- **WORK TO COMPLETE**: The required result is an exact copy of every line from the one with "Given: Switch to the 殭屍模式 tab" through the last line below, with the pictures left out.

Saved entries
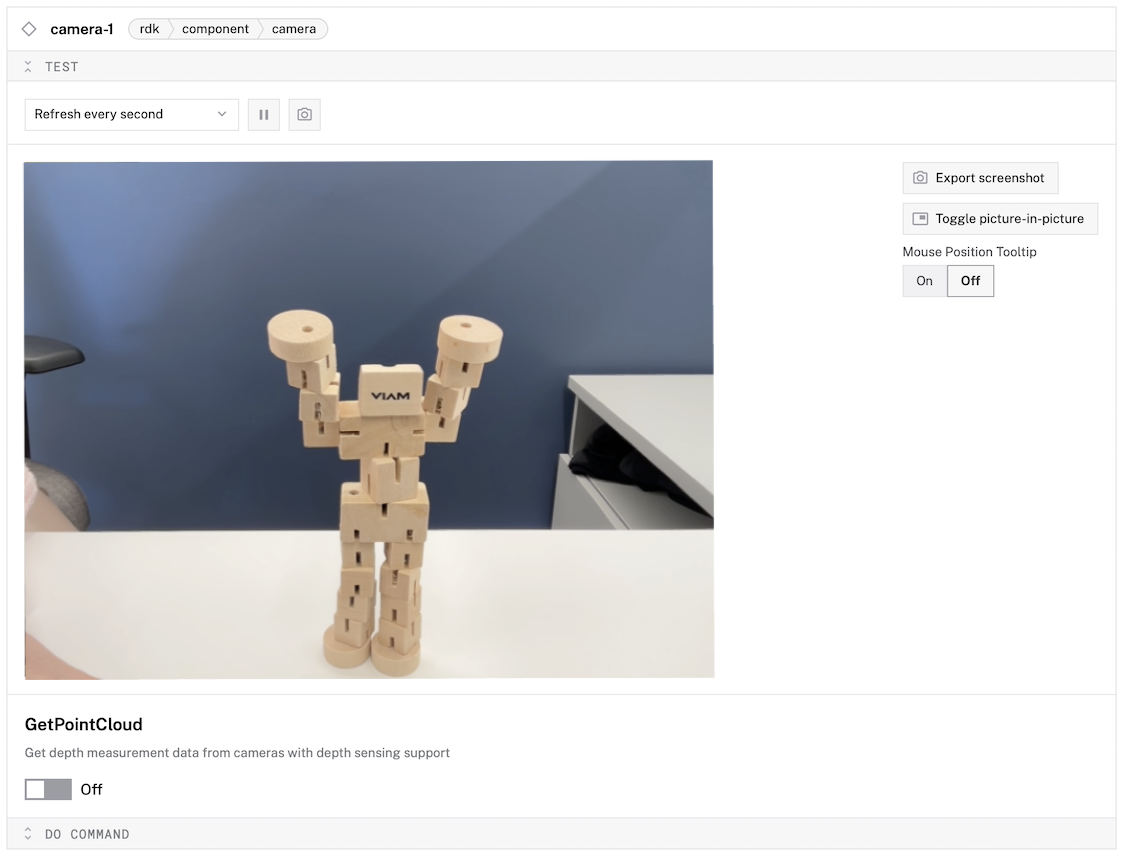Activate Toggle picture-in-picture
Screen dimensions: 1122x857
pos(1000,218)
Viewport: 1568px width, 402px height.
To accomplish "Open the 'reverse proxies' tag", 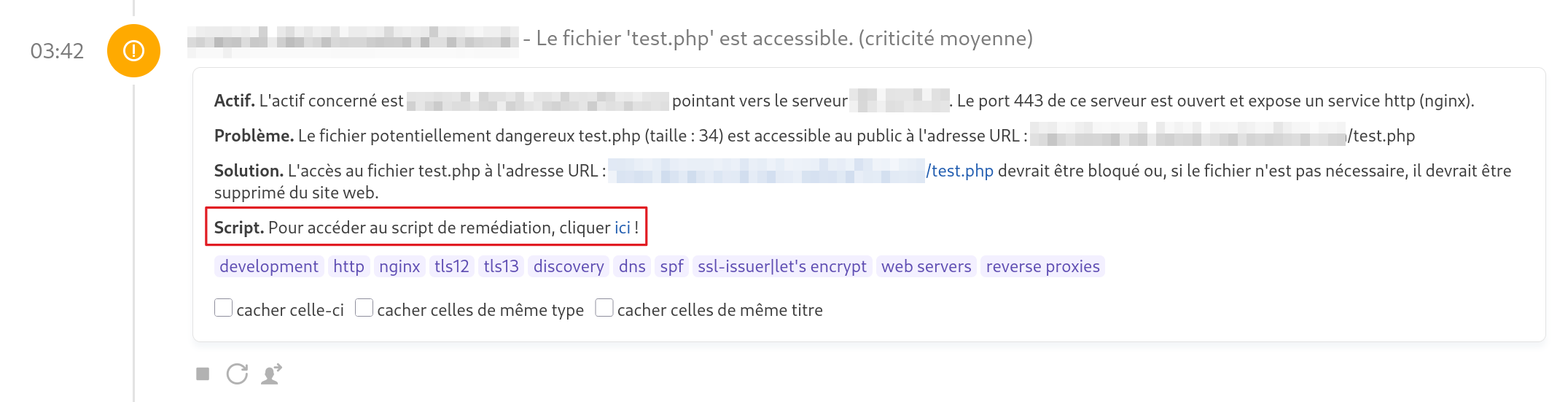I will click(1042, 267).
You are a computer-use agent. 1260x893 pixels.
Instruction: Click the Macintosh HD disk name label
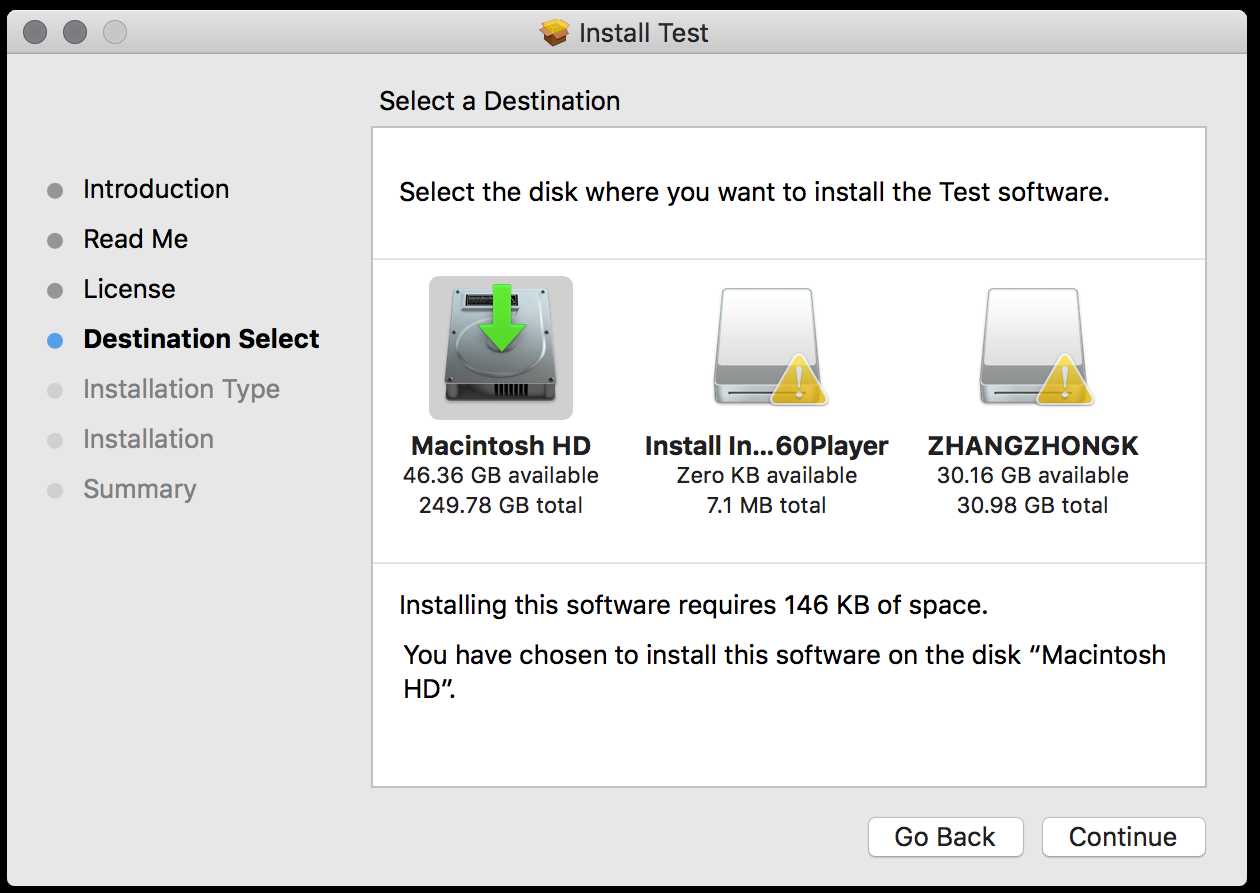point(501,446)
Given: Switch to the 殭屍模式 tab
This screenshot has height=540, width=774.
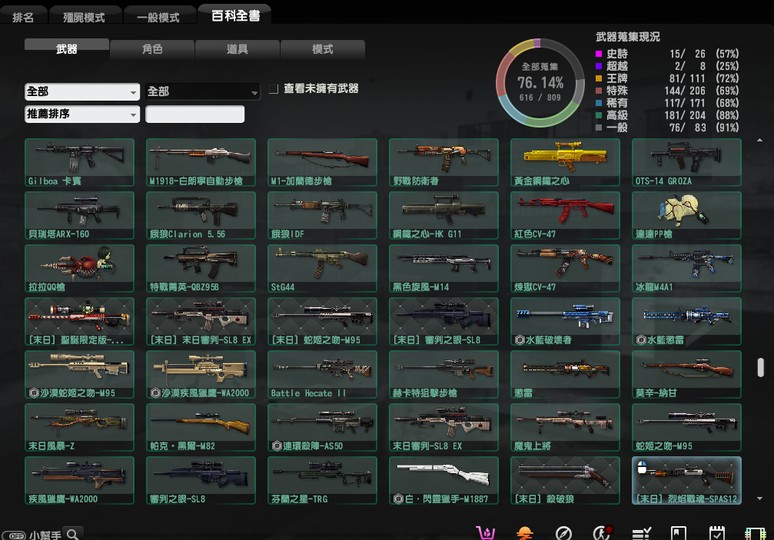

- **TASK OUTPUT**:
Given: Switch to the 殭屍模式 tab
This screenshot has height=540, width=774.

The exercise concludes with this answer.